_What the task asks:_ Repeat the records below word for word and omit each image.
(Beginning of Provided records)
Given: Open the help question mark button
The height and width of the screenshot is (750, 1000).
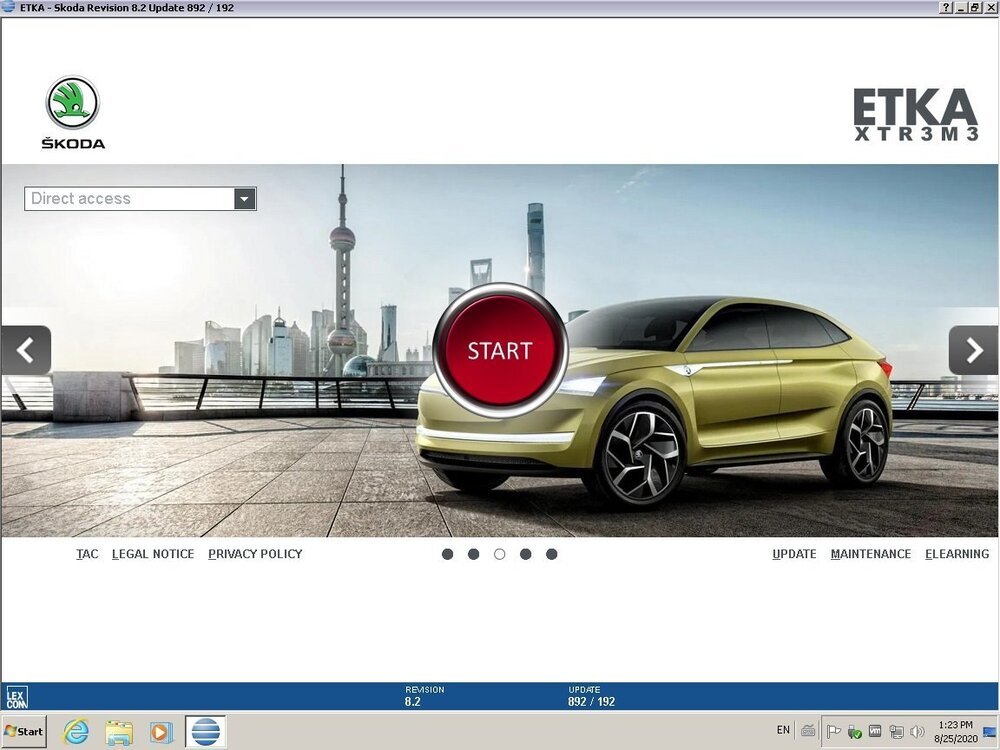Looking at the screenshot, I should coord(945,8).
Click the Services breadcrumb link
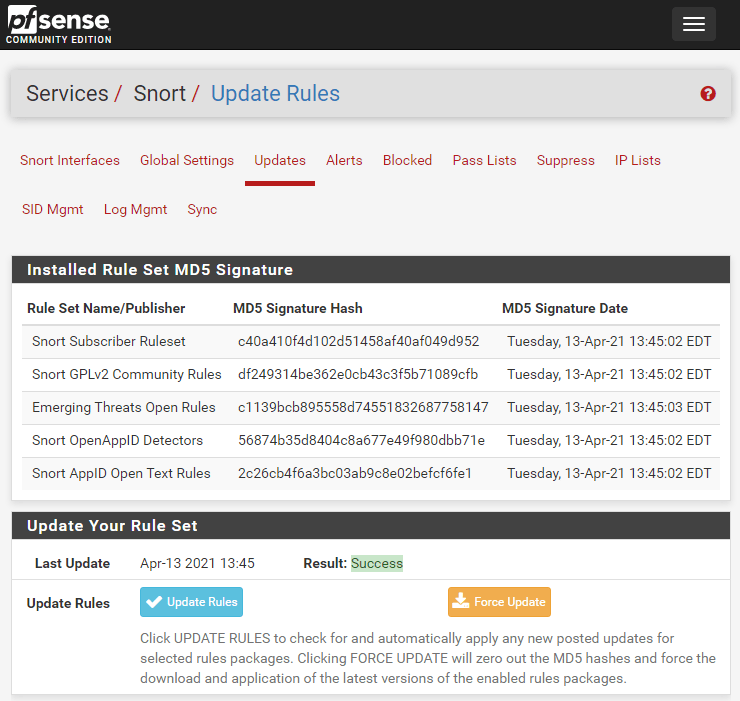 pyautogui.click(x=67, y=94)
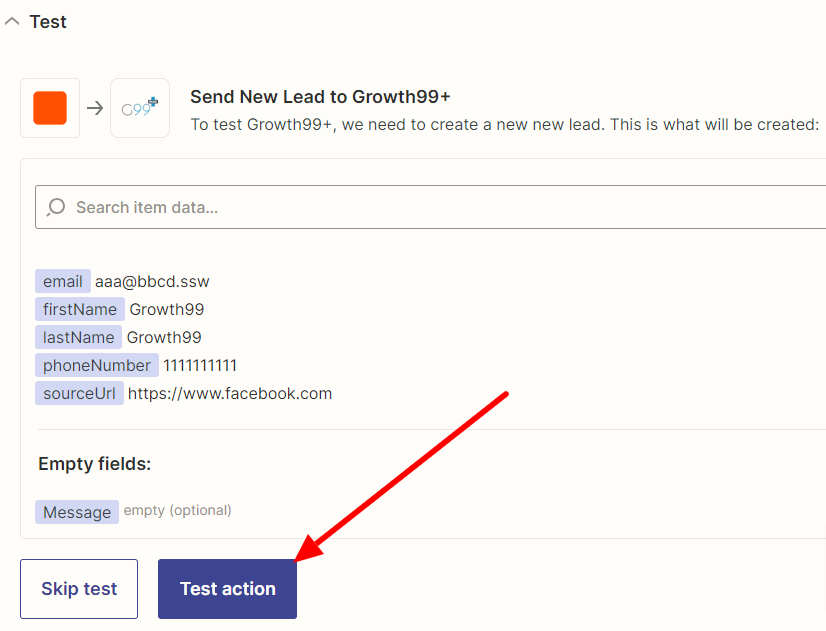This screenshot has width=826, height=631.
Task: Click the Skip test button
Action: pyautogui.click(x=79, y=589)
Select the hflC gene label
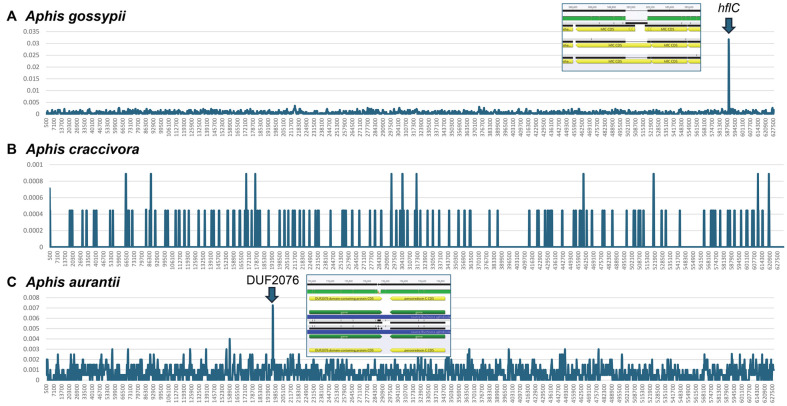The height and width of the screenshot is (406, 787). point(729,8)
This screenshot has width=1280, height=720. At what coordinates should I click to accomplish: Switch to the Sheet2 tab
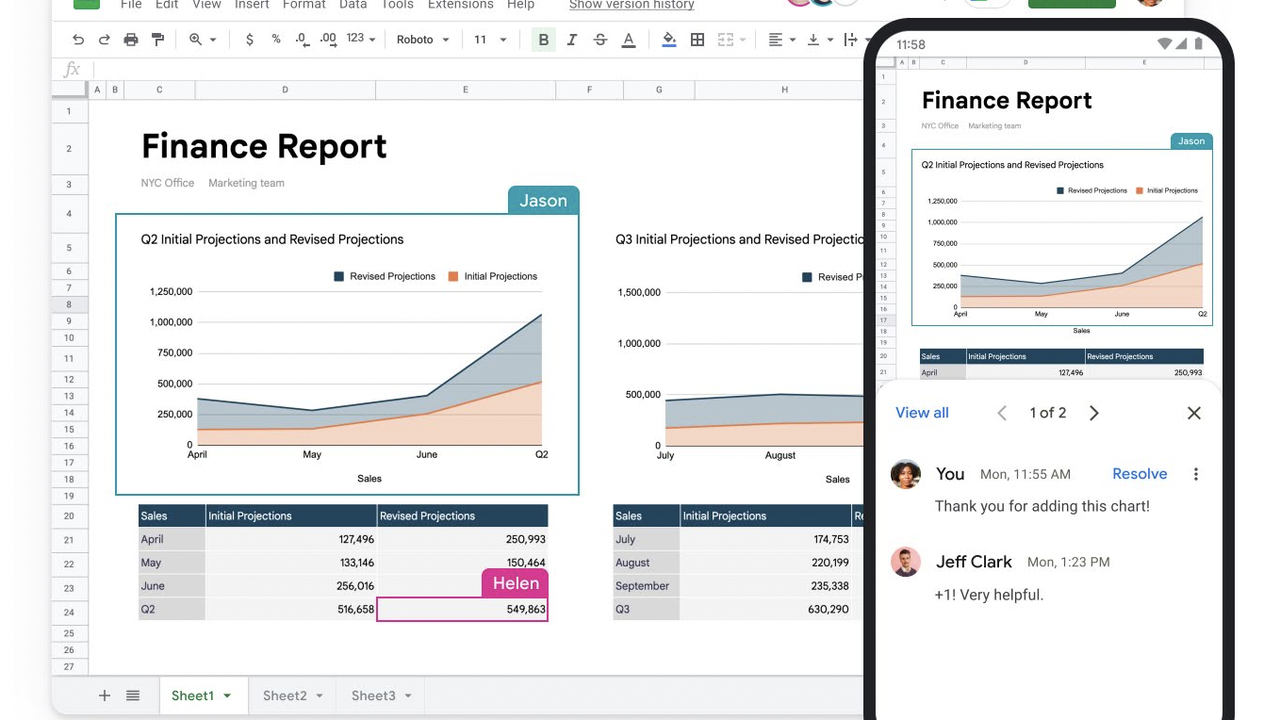(285, 694)

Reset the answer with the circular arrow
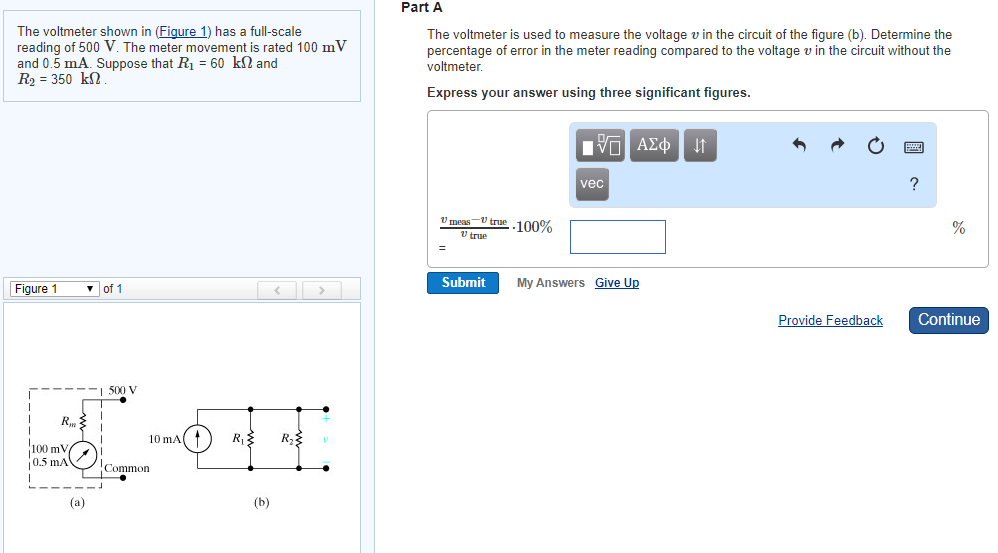point(875,147)
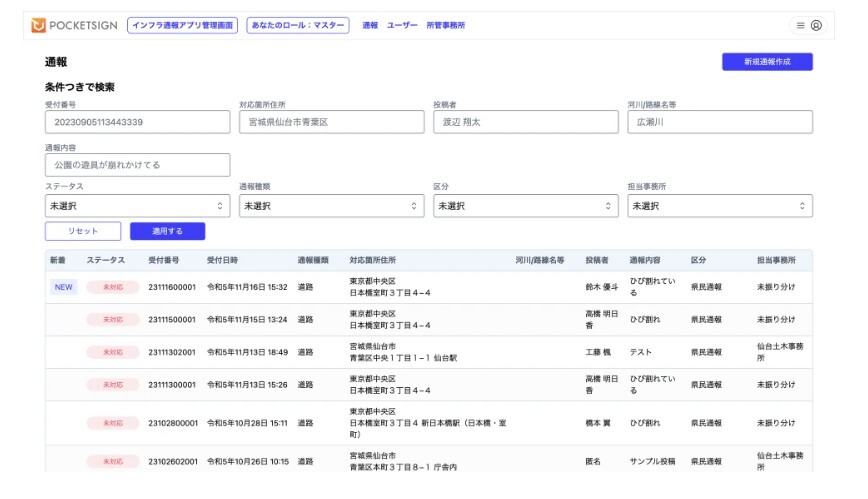Navigate to 所管事務所 menu

pyautogui.click(x=445, y=25)
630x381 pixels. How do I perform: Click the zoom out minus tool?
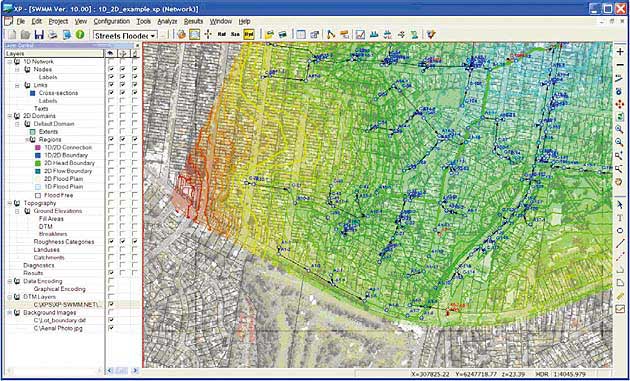620,65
(End of Provided records)
_Answer for the task:_
Given: Open the help question mark button
The height and width of the screenshot is (750, 1000).
Looking at the screenshot, I should coord(945,8).
Click the Services breadcrumb link
 pyautogui.click(x=67, y=94)
This screenshot has width=826, height=631.
Task: Click the Skip test button
Action: pyautogui.click(x=79, y=589)
Select the hflC gene label
The height and width of the screenshot is (406, 787). point(729,8)
This screenshot has width=1280, height=720. At what coordinates should I click to accomplish: Switch to the Sheet2 tab
(285, 694)

Reset the answer with the circular arrow
point(875,147)
Navigate to 所管事務所 menu

pyautogui.click(x=445, y=25)
630x381 pixels. How do I perform: Click the zoom out minus tool?
620,65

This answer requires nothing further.